>> Begin MATERIAL FOR THIS EXERCISE

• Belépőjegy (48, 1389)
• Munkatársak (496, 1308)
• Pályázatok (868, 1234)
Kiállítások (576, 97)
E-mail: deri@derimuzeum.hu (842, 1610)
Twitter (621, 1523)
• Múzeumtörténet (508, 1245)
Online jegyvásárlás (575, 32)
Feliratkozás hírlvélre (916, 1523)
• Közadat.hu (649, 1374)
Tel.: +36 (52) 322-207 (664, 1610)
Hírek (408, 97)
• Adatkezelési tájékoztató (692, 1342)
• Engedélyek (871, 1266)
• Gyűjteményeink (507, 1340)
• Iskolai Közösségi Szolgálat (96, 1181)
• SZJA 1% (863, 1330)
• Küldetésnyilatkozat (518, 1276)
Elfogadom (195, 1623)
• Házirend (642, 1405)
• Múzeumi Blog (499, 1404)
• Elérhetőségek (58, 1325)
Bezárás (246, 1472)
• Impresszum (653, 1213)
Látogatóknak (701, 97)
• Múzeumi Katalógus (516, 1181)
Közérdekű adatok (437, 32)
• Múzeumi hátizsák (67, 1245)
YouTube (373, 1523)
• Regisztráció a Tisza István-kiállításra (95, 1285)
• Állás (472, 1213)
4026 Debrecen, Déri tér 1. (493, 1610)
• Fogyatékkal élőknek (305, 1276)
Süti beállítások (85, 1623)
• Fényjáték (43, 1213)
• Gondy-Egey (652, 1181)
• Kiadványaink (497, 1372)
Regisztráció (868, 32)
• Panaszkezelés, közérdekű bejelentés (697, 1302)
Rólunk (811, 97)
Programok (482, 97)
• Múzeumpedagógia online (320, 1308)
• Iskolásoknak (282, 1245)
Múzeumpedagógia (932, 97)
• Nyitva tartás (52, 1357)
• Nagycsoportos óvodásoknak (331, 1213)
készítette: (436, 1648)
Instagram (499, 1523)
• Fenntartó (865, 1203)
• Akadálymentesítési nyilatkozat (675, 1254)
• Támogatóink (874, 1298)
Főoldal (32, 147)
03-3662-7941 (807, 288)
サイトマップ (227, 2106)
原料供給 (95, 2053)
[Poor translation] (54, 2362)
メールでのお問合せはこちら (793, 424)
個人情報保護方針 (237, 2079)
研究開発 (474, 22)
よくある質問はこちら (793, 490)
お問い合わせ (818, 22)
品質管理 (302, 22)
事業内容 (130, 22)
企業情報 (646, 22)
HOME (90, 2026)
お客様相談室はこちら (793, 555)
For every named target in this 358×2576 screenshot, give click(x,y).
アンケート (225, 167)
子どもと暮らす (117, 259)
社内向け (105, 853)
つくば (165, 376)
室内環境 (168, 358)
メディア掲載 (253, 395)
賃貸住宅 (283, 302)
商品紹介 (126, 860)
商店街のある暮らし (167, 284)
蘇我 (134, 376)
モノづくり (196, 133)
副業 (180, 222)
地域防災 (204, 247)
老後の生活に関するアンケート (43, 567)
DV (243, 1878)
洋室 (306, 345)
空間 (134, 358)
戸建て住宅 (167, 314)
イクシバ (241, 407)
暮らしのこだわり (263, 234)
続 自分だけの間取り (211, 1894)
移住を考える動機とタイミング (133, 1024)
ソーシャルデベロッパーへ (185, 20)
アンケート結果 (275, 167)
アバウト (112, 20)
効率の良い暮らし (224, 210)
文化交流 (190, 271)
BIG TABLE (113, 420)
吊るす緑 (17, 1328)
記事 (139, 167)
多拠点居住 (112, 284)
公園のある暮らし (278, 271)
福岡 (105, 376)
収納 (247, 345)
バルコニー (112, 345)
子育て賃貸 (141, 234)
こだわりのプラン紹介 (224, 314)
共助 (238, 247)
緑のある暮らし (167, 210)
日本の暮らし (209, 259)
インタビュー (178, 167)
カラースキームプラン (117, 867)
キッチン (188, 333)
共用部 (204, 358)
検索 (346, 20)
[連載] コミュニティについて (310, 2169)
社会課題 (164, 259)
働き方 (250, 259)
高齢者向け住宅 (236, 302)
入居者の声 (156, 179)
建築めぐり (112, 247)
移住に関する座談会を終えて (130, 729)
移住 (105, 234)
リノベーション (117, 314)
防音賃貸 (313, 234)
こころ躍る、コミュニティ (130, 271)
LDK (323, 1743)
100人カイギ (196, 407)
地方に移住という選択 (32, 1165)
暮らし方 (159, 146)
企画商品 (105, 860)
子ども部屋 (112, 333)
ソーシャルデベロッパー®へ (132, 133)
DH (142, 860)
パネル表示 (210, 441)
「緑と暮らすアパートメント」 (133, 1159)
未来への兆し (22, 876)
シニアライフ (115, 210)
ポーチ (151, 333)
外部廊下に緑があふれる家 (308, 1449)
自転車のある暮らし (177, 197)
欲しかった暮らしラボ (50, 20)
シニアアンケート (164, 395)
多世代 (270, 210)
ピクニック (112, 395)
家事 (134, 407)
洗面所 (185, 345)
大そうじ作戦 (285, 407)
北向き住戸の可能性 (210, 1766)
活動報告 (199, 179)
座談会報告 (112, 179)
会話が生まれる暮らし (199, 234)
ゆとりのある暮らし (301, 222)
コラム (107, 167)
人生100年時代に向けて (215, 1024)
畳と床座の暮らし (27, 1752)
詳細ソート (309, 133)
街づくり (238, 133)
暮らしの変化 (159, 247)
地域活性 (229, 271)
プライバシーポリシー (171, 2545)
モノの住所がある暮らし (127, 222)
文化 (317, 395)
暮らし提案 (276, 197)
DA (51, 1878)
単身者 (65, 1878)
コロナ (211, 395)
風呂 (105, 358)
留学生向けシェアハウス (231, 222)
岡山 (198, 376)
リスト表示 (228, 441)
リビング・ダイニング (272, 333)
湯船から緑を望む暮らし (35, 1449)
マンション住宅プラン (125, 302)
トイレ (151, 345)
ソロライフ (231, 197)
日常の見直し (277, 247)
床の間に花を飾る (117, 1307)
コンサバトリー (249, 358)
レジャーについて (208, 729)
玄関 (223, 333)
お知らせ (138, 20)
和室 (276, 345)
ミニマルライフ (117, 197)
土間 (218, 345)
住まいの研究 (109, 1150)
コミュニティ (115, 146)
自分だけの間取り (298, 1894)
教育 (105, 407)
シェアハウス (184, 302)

>> End MATERIAL FOR THIS EXERCISE

▸ EXERCISE OBJECTIVE: Substitute "X" for "Twitter" in all of the items above, and leave every other part of them unchanged.

▸ TASK OUTPUT:
• Belépőjegy (48, 1389)
• Munkatársak (496, 1308)
• Pályázatok (868, 1234)
Kiállítások (576, 97)
E-mail: deri@derimuzeum.hu (842, 1610)
X (621, 1523)
• Múzeumtörténet (508, 1245)
Online jegyvásárlás (575, 32)
Feliratkozás hírlvélre (916, 1523)
• Közadat.hu (649, 1374)
Tel.: +36 (52) 322-207 (664, 1610)
Hírek (408, 97)
• Adatkezelési tájékoztató (692, 1342)
• Engedélyek (871, 1266)
• Gyűjteményeink (507, 1340)
• Iskolai Közösségi Szolgálat (96, 1181)
• SZJA 1% (863, 1330)
• Küldetésnyilatkozat (518, 1276)
Elfogadom (195, 1623)
• Házirend (642, 1405)
• Múzeumi Blog (499, 1404)
• Elérhetőségek (58, 1325)
Bezárás (246, 1472)
• Impresszum (653, 1213)
Látogatóknak (701, 97)
• Múzeumi Katalógus (516, 1181)
Közérdekű adatok (437, 32)
• Múzeumi hátizsák (67, 1245)
YouTube (373, 1523)
• Regisztráció a Tisza István-kiállításra (95, 1285)
• Állás (472, 1213)
4026 Debrecen, Déri tér 1. (493, 1610)
• Fogyatékkal élőknek (305, 1276)
Süti beállítások (85, 1623)
• Fényjáték (43, 1213)
• Gondy-Egey (652, 1181)
• Kiadványaink (497, 1372)
Regisztráció (868, 32)
• Panaszkezelés, közérdekű bejelentés (697, 1302)
Rólunk (811, 97)
Programok (482, 97)
• Múzeumpedagógia online (320, 1308)
• Iskolásoknak (282, 1245)
Múzeumpedagógia (932, 97)
• Nyitva tartás (52, 1357)
• Nagycsoportos óvodásoknak (331, 1213)
készítette: (436, 1648)
Instagram (499, 1523)
• Fenntartó (865, 1203)
• Akadálymentesítési nyilatkozat (675, 1254)
• Támogatóink (874, 1298)
Főoldal (32, 147)
03-3662-7941 (807, 288)
サイトマップ (227, 2106)
原料供給 (95, 2053)
[Poor translation] (54, 2362)
メールでのお問合せはこちら (793, 424)
個人情報保護方針 (237, 2079)
研究開発 (474, 22)
よくある質問はこちら (793, 490)
お問い合わせ (818, 22)
品質管理 (302, 22)
事業内容 (130, 22)
企業情報 (646, 22)
HOME (90, 2026)
お客様相談室はこちら (793, 555)
For every named target in this 358×2576 screenshot, give click(x,y).
アンケート (225, 167)
子どもと暮らす (117, 259)
社内向け (105, 853)
つくば (165, 376)
室内環境 (168, 358)
メディア掲載 (253, 395)
賃貸住宅 (283, 302)
商品紹介 (126, 860)
商店街のある暮らし (167, 284)
蘇我 (134, 376)
モノづくり (196, 133)
副業 (180, 222)
地域防災 (204, 247)
老後の生活に関するアンケート (43, 567)
DV (243, 1878)
洋室 (306, 345)
空間 (134, 358)
戸建て住宅 (167, 314)
イクシバ (241, 407)
暮らしのこだわり (263, 234)
続 自分だけの間取り (211, 1894)
移住を考える動機とタイミング (133, 1024)
ソーシャルデベロッパーへ (185, 20)
アンケート結果 (275, 167)
アバウト (112, 20)
効率の良い暮らし (224, 210)
文化交流 (190, 271)
BIG TABLE (113, 420)
吊るす緑 (17, 1328)
記事 (139, 167)
多拠点居住 (112, 284)
公園のある暮らし (278, 271)
福岡 (105, 376)
収納 (247, 345)
バルコニー (112, 345)
子育て賃貸 (141, 234)
こだわりのプラン紹介 (224, 314)
共助 (238, 247)
緑のある暮らし (167, 210)
日本の暮らし (209, 259)
インタビュー (178, 167)
カラースキームプラン (117, 867)
キッチン (188, 333)
共用部 (204, 358)
検索 (346, 20)
[連載] コミュニティについて (310, 2169)
社会課題 (164, 259)
働き方 (250, 259)
高齢者向け住宅 (236, 302)
入居者の声 (156, 179)
建築めぐり (112, 247)
移住に関する座談会を終えて (130, 729)
移住 (105, 234)
リノベーション (117, 314)
防音賃貸 (313, 234)
こころ躍る、コミュニティ (130, 271)
LDK (323, 1743)
100人カイギ (196, 407)
地方に移住という選択 (32, 1165)
暮らし方 (159, 146)
企画商品 (105, 860)
子ども部屋 (112, 333)
ソーシャルデベロッパー®へ (132, 133)
DH (142, 860)
パネル表示 (210, 441)
「緑と暮らすアパートメント」 (133, 1159)
未来への兆し (22, 876)
シニアライフ (115, 210)
ポーチ (151, 333)
外部廊下に緑があふれる家 (308, 1449)
自転車のある暮らし (177, 197)
欲しかった暮らしラボ (50, 20)
シニアアンケート (164, 395)
多世代 (270, 210)
ピクニック (112, 395)
家事 (134, 407)
洗面所 (185, 345)
大そうじ作戦 (285, 407)
北向き住戸の可能性 (210, 1766)
活動報告 (199, 179)
座談会報告 (112, 179)
会話が生まれる暮らし (199, 234)
ゆとりのある暮らし (301, 222)
コラム (107, 167)
人生100年時代に向けて (215, 1024)
畳と床座の暮らし (27, 1752)
詳細ソート (309, 133)
街づくり (238, 133)
暮らしの変化 (159, 247)
地域活性 (229, 271)
プライバシーポリシー (171, 2545)
モノの住所がある暮らし (127, 222)
文化 (317, 395)
暮らし提案 (276, 197)
DA (51, 1878)
単身者 (65, 1878)
コロナ (211, 395)
風呂 (105, 358)
留学生向けシェアハウス (231, 222)
岡山 (198, 376)
リスト表示 (228, 441)
リビング・ダイニング (272, 333)
湯船から緑を望む暮らし (35, 1449)
マンション住宅プラン (125, 302)
トイレ (151, 345)
ソロライフ (231, 197)
日常の見直し (277, 247)
床の間に花を飾る (117, 1307)
コンサバトリー (249, 358)
レジャーについて (208, 729)
玄関 (223, 333)
お知らせ (138, 20)
和室 (276, 345)
ミニマルライフ (117, 197)
土間 (218, 345)
住まいの研究 (109, 1150)
コミュニティ (115, 146)
自分だけの間取り (298, 1894)
教育 (105, 407)
シェアハウス (184, 302)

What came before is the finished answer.